[Yang Harus Dilakukan]
Ubah bagian daftar yang dimulai dari baris berisi "The height and width of the screenshot is (459, 705)." dan berakhir pada baris berisi "I will coord(308,431)." menjadi CSV dua kolom bernama teks dan jawaban, dengan satu baris data untuk setiap teks beserta jawabannya. Tempatkan masing-masing dalam satu kolom bertanda kutip, dan ganti setiap pergantian baris dengan spasi.

[Daftar yang Diberikan]
◆ ◆ ◆ ◆ ◆ ◆ ◆
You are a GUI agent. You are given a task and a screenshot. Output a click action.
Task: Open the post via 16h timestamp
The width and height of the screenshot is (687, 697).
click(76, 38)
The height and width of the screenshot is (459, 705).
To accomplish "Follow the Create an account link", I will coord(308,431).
◆ ◆ ◆ ◆ ◆ ◆ ◆
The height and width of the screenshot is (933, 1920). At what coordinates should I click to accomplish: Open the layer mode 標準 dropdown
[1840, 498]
◆ ◆ ◆ ◆ ◆ ◆ ◆
[Hasil]
teks,jawaban
"The height and width of the screenshot is (459, 705). To accomplish ""Follow the Create an account link"",","I will coord(308,431)."